Israele: «Andremo avanti con o senza sostegno internazionale»

Redazione
13/12/2023

Il ministro degli Esteri Cohen: «Una tregua adesso sarebbe un regalo ai terroristi». L'Idf avrebbe iniziato a pompare acqua di mare nei tunnel di Hamas. Oltre 18.600 morti nella Striscia di Gaza. Lo Yemen: si dichiara pronto a imporre «un assedio marittimo» allo Stato ebraico. Gli aggiornamenti.

Israele: «Andremo avanti con o senza sostegno internazionale»

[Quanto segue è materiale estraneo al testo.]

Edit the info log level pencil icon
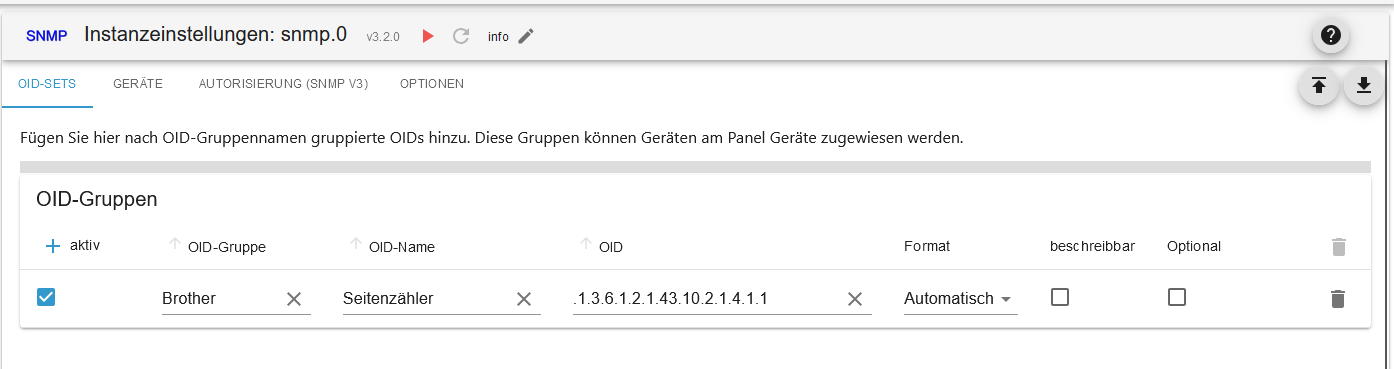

«Israele continuerà la guerra contro Hamas con o senza il sostegno internazionale». Lo ha detto il ministro degli Esteri Eli Cohen: «Un cessate il fuoco nella fase attuale è un regalo all’organizzazione terroristica Hamas e le consentirà di ritornare e minacciare i residenti di Israele». Il commento giunge all’indomani dal voto schiacciante all’Assemblea generale dell’Onu in favore di una tregua a Gaza, accolto con favore da Hamas. Izzat Al-Rishq, membro dell’Ufficio politico del movimento islamista palestinese, chiedendo il rispetto della decisione dell’Onu, ha condannato «la guerra di genocidio e pulizia etnica» contro il popolo della Striscia.

Israele: «Andremo avanti con o senza sostegno internazionale». Gli aggiornamenti sulla guerra in Medio Oriente.
Eli Cohen (Getty Images).

WSJ: Israele ha iniziato a pompare acqua di mare nei tunnel di Hamas

L’esercito israeliano ha iniziato a pompare acqua di mare nel vasto complesso di tunnel di Hamas a Gaza, con l’intenzione di distruggere l’infrastruttura sotterranea che ha sostenuto le operazioni del gruppo. Lo scrive il Wall Street Journal, citando dirigenti Usa informati sulle operazioni dell’Idf.

Sono oltre 18.600 i morti nella Striscia di Gaza dal 7 ottobre

Sale a 18.608 il numero delle vittime nella Striscia dal 7 ottobre, secondo gli ultimi dati resi noti dal ministero della Salute di Gaza, controllata da Hamas. I feriti sarebbero 50.594 feriti. Il bilancio, ovviamente, è in costante aumento.

Piogge torrenziali, allagati gli attendamenti degli sfollati a Rafah

Piogge torrenziali cadute per l’intera nottata hanno provocato estesi allagamenti negli attendamenti eretti a Rafah, dove hanno trovato rifugio migliaia di sfollati dalle proprie abitazioni con l’avanzata delle forze israeliane di terra. Fonti locali riferiscono che una situazione particolarmente nella zona di Muwasi.

Israele: «Andremo avanti con o senza sostegno internazionale». Gli aggiornamenti sulla guerra in Medio Oriente.
Un campo profughi di Rafah (Getty Images).

Lo Yemen: «Pronti a imporre un assedio marittimo a Israele»

Il governo yemenita filo-iraniano ha annunciato di essere pronto a imporre un «assedio marittimo a Israele» a partire dalle coste del Mar Rosso. Da metà ottobre si susseguono attacchi da parte degli Houthi contro navi mercantili considerate legate a Tel Aviv o dirette al porto israeliano di Eilat.

Von der Leyen: «Sanzionare i coloni israeliani violenti»

«L’aumento della violenza da parte dei coloni estremisti sta infliggendo enormi sofferenze ai palestinesi. E sta mettendo a repentaglio le possibilità di raggiungere una pace duratura. Potrebbe anche rendere più instabile l’intera regione. Per questo motivo sono favorevole all’imposizione di sanzioni agli autori degli attacchi in Cisgiordania. Devono essere chiamati a rispondere delle loro azioni. Questa violenza non ha nulla a che fare con la lotta ad Hamas e deve cessare». Lo ha detto la presidente della Commissione Ue Ursula von der Leyen parlando alla plenaria dell’Europarlamento.